Second, Yates’s motion to compel was 32 pages long (not including 15 pages of attachments). Thus, her motion exceeded the district court’s 25-page limit for briefs in support of motions and without obtaining prior permission. See N.D. Ga. L.R. 7.1(D). All litigants, even those who are pro se, must, comply with court rules. Albra v. Advan, Inc., 490 F.3d 826, 829 (11th Cir. 2007); Moon v. Newsome, 863 F.2d 835, 837 (11th Cir. 1989).
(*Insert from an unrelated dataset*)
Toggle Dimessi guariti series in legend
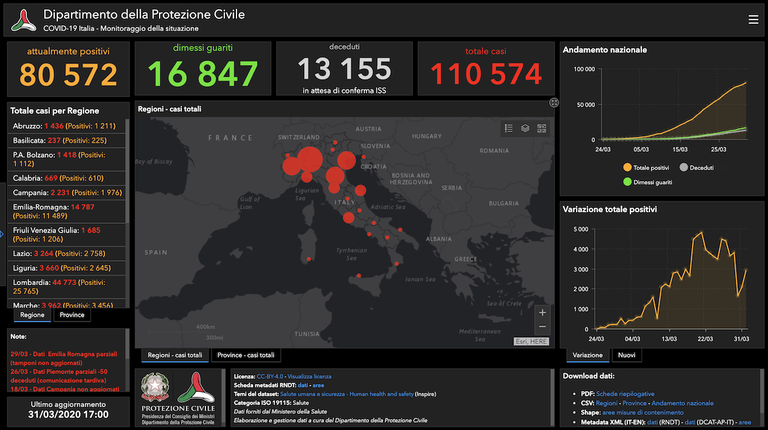The height and width of the screenshot is (430, 768). pyautogui.click(x=652, y=181)
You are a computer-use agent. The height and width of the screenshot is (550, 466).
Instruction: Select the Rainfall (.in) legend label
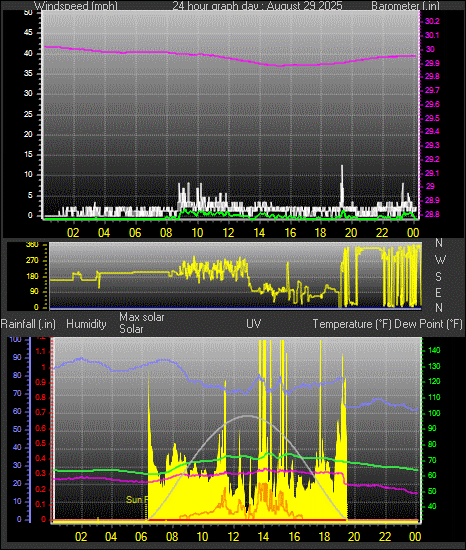click(x=28, y=324)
Accordingly, we cannot say the district court abused its discretion in denying her motion to compel.

B. Individual Capacity Claims for Damages

The district court did not err in concluding that the defendants, sued in their individual capacities, were entitled to qualified immunity as to Yates’s claims that they violated her First, Fourth, and Fourteenth Amendment rights. 2

1. Qualified Immunity

To be eligible for qualified immunity, a government official must establish that he was acting within the scope of his disere- *869 tionary authority. Mathews v. Crosby, 480 F.3d 1265, 1269 (11th Cir. 2007). If the defendant makes this showing, “the burden shifts to the plaintiff to show that qualified immunity is not appropriate.” Id. 3 To do this, the plaintiff must establish: (1) that the facts construed in the light most favorable to the plaintiff show that the defendant’s conduct violated a constitutional right; and (2) that the right was “clearly established” at the time of the defendant’s conduct, Grider v. City of Auburn, 618 F.3d 1240, 1254 (11th Cir. 2010). “Both elements of this test must be satisfied for an official to lose qualified immunity, and this two-pronged analysis may be done in whatever order is deemed most appropriate for the case.” Id.

As to the second prong of the qualified-immunity inquiry, a constitutional right is clearly established if “its contours [are] sufficiently clear that a reasonable official would understand that what [he or she] is doing violates that right,...” Hope v. Pelzer, 536 U.S. 730, 739, 122 S.Ct. 2508, 2515, 153 L.Ed.2d 666 (2002) (quotation marks omitted). The critical inquiry is whether the defendant had “fair warning” that his conduct was unlawful. Vinyard v. Wilson, 311 F.3d 1340, 1350 (11th Cir. 2002). Law is clearly established by decisions of the Supreme Court, the Eleventh Circuit, or the highest court of the state where the case arose. Jenkins v. Talladega City Bd. of Educ., 115 F.3d 821, 826 n.4 (11th Cir. 1997). General statements of the law contained within the Constitution, a statute, or case law may sometimes provide “fair warning” of unlawful conduct. Willingham v. Loughnan, 321 F.3d 1299, 1301 (11th Cir. 2003).

2. First Amendment Retaliation Claim

With regard to Yates’s First Amendment claim, Yates did not cite, and our own research has not revealed, a case in which the U.S. Supreme Court, the Georgia Supreme Court, or this Court has addressed the extent to which school officials may limit a parent’s private speech while attending a school event.